» DIRECTIVES:
**A.** Answer these questions about the forum thread on the dripping Samsung dispenser, giving each answer on its own line with the same mark:
(i) Which refrigerator model does the original poster own?
(ii) What part does BayouRunner say to install at the base of the door?
(iii) According to BayouRunner, what keeps the part from being installed backwards?
**B.** Extend the forum thread on the dripping Samsung dispenser, picking up from its final heading.
— Start DOCUMENT PASSAGE —
# Samsung Refrigerator Water Dripping from Water/Ice Dispenser



## kennykenny (Sep 23, 2007)

I have a Samsung RF267AEP French door refrigerator. Daily, in the morning and periodically throughout the day, I find puddles of water in the catch area below the dispenser. I wipe up the water and then hours later, I find more water puddling. 

Why is this occurring? How can I fix it? Thank you.


----------



## BayouRunner (Feb 5, 2016)

Don’t know the part number but your water is basically siphoning out of the dispenser. They make what I’ll call a check valve that you install at the base off the door. Basically you remove the connector that’s there and replace it. It stops the siphon action. Sorry I can’t be more help, I know we put quite a few in. Maybe call Samsung. They probably have a service bulletin on it. They won’t give you that info but they would give you a part number. It’s just a few dollars


----------



## kennykenny (Sep 23, 2007)

BayouRunner said:


> Don’t know the part number but your water is basically siphoning out of the dispenser. They make what I’ll call a check valve that you install at the base off the door. Basically you remove the connector that’s there and replace it. It stops the siphon action. Sorry I can’t be more help, I know we put quite a few in. Maybe call Samsung. They probably have a service bulletin on it. They won’t give you that info but they would give you a part number. It’s just a few dollars


Thank you Bayou for the information. At least I now know there is a fix for this issue. 

Can anyone piggyback on the response and give further details on how to do the repair and possibly give a part number and maybe a video or instructions on how to do the repair??


----------



## BayouRunner (Feb 5, 2016)

Here you go

http://www.msaworld.com/wp-content/uploads/sites/3/2014/07/ASC20080228001updated.pdf


----------



## BayouRunner (Feb 5, 2016)

Skip the beginning steps, just change the check valve. Original fitting is not a check valve. You will notice one water line is a different size then the other so you can’t put it in backwards. I don’t know why I remembered that service bulletin but it was a common problem with the rf267 refrigerators. My description was incorrect. I actually believe that when the warmer water goes in the water tank after it cools it contracts slightly and causes the minor water dripping. The bulletin says air, but does it really matter? lol Its a very easy repair. Not many people would know about this repair but when the techs had a problem they couldn’t solve I would search for service bulletins and order the parts. We ordered quite a few at one period of time


----------



## kennykenny (Sep 23, 2007)
— End DOCUMENT PASSAGE —
— Start PROVIDED MATERIAL —
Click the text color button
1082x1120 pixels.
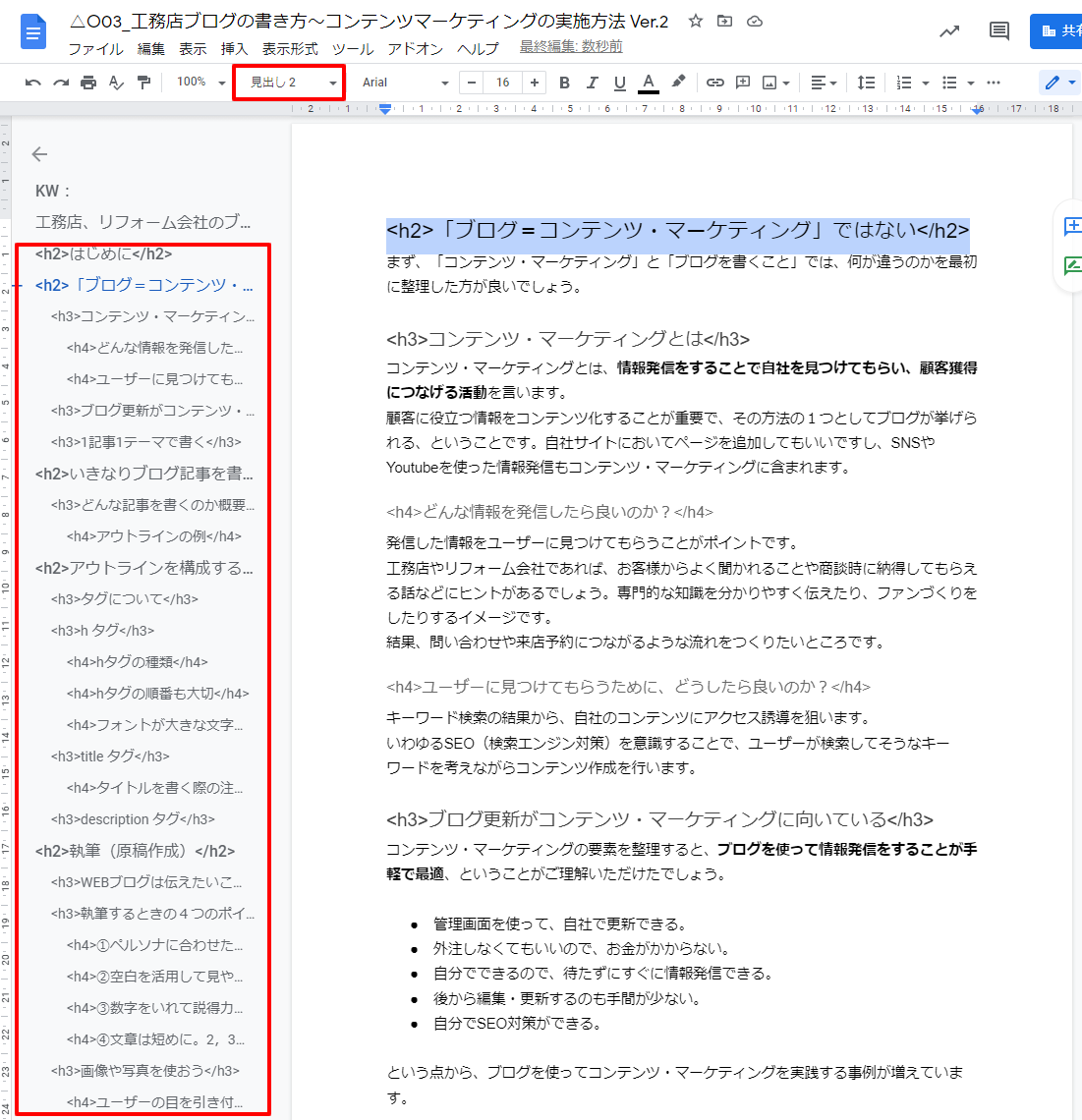pos(648,83)
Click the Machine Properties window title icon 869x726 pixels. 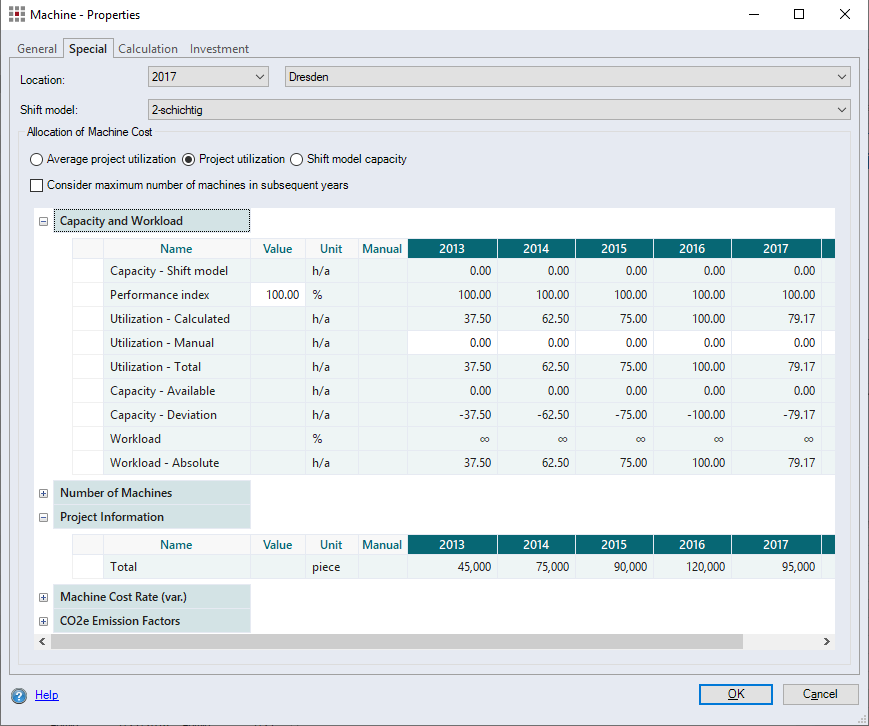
— End PROVIDED MATERIAL —
» RESULTS:
**A.**
(i) A Samsung RF267AEP French door refrigerator.
(ii) A check valve, which replaces the connector that is there.
(iii) One water line is a different size than the other.

**B.**
BayouRunner said:


> Skip the beginning steps, just change the check valve. Original fitting is not a check valve. You will notice one water line is a different size then the other so you can’t put it in backwards. I don’t know why I remembered that service bulletin but it was a common problem with the rf267 refrigerators. My description was incorrect. I actually believe that when the warmer water goes in the water tank after it cools it contracts slightly and causes the minor water dripping. The bulletin says air, but does it really matter? lol Its a very easy repair. Not many people would know about this repair but when the techs had a problem they couldn’t solve I would search for service bulletins and order the parts. We ordered quite a few at one period of time


Thank you so much. Just a couple things to verify, I really only have to start the process at step #$4? The picture at #4 shows taking the cover off of the top of the refrigerator, correct? Finally, I have looked around online attempting to find the check valve for my model, RF267AEPN, and I'm not having good luck. The part number that was listed on the instructions that you provided does not work for my model. 

Ideas? I really appreciate your assistance. Thank you.


----------



## BayouRunner (Feb 5, 2016)

That part number is for a service bulletin. It’s not going to show up as a valid part number on an exploded view for your appliance. It’s to correct a specific problem. I’m really not sure if it’s at the top or the bottom of your door. But there is only one line going to your door. At the junction of the two lines (both different sizes) is the part you have to replace. If you were to order one that shows the correct part that fits your refrigerator you would wind up with one without a check valve. Hope this makes it clear. Before you order the part just look at your refrigerator and locate that part. Then you will see what I’m talking about. You just push the ring in on either side and pull simultaneously and the hose will slide right out. If it’s at the bottom of the door whatever water is in the door is going to leak out so keep a towel close. It won’t leak if it’s at the top.


----------



## BayouRunner (Feb 5, 2016)

Now to throw a kink in things a bad water valve could also cause this problem. But this was a specific problem related to your model number refrigerator. I really feel that installing a check valve will eliminate your problem. We use to pay less then $5 for them. Can’t believe what they are getting for them now. Basically any check valve that fits any refrigerator would work though. But it would have to be two different size water lines that fit yours and the part is also directional. I could not tell you how to look that up but I’m sure they are available


----------



## diyorpay (Sep 21, 2010)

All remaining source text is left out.